Los primeros pasos de la Escuela N° 433
La escuela inició sus actividades en un espacio cedido por la propia fábrica, ya que el edificio escolar todavía no estaba finalizado. En su primer año contó con 8 secciones de grado, desde primero inferior hasta quinto grado, y una matrícula inicial de 199 alumnos, de los cuales 187 finalizaron el ciclo lectivo.
Su primer director fue Ignacio Luis Bernabeis, acompañado por un grupo de docentes que sentó las bases de la educación en esa zona de la ciudad.
Crecimiento, compromiso y acompañamiento comunitario
Desde sus comienzos, la escuela contó con una activa participación de la comunidad. La cooperadora escolar tuvo un rol fundamental y logró, entre otras acciones, que la fábrica brindara diariamente mate cocido y pan para los alumnos.

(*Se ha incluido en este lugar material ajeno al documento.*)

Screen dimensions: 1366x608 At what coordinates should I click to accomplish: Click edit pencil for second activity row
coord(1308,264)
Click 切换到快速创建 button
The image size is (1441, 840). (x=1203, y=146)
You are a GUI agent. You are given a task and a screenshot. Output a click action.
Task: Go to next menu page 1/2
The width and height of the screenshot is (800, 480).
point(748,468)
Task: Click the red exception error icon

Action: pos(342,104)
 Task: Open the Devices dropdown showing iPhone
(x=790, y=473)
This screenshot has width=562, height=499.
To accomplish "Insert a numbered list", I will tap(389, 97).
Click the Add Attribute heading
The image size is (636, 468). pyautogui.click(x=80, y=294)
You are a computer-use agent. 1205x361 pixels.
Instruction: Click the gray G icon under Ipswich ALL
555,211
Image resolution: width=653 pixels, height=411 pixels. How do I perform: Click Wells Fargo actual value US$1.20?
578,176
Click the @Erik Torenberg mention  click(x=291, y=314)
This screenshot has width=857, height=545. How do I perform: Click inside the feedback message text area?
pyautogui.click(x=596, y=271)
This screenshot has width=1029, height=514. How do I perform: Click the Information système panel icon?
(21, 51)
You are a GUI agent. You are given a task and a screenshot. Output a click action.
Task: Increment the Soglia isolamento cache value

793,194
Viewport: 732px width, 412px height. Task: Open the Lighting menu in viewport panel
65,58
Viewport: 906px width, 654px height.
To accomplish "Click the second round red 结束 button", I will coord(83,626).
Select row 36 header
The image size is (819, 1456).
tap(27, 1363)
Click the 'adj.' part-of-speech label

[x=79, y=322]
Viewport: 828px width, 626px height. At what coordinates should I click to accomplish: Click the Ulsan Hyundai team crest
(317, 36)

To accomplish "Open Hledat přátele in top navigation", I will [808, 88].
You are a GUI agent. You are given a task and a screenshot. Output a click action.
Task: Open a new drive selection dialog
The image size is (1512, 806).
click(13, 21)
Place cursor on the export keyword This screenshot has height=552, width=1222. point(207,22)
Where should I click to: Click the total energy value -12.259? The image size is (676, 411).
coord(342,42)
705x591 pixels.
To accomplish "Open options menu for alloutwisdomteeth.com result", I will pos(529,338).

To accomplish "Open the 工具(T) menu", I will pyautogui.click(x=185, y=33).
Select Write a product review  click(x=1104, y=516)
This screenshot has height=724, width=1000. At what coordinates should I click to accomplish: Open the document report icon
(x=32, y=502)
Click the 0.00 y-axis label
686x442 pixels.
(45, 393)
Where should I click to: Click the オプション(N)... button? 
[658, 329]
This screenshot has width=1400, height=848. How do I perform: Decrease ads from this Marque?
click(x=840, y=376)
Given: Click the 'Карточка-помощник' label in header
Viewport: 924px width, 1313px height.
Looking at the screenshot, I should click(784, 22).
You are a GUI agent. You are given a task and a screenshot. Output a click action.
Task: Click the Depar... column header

Con el paso de los años, la institución fue creciendo. En 1947, ya contaba con 14 secciones de grado y cerró el ciclo con 335 alumnos. En 1948, la matrícula alcanzó los 394 estudiantes, lo que impulsó nuevas ampliaciones edilicias y propuestas formativas para la comunidad.
Ese mismo año, la cooperadora también promovió cursos de tejeduría, labores y economía doméstica, fortaleciendo el vínculo entre la escuela y el barrio.
80 años de historia, identidad y educación pública
A ocho décadas de su creación, la Escuela N° 433 continúa siendo una referencia educativa y social en Barranqueras, formando generaciones y sosteniendo una historia profundamente ligada al desarrollo de la ciudad.
La efeméride también fue una oportunidad para volver a poner en valor el pensamiento del profesor Rubén Darío Benítez, quien remarcó que “no se puede querer lo que no se conoce”, una frase que resume el sentido de preservar la memoria institucional y colectiva.
La celebración de sus 80 años no solo recordó el pasado de la institución, sino que también reafirmó su papel presente y futuro en la construcción de una comunidad más inclusiva, comprometida y consciente de su historia.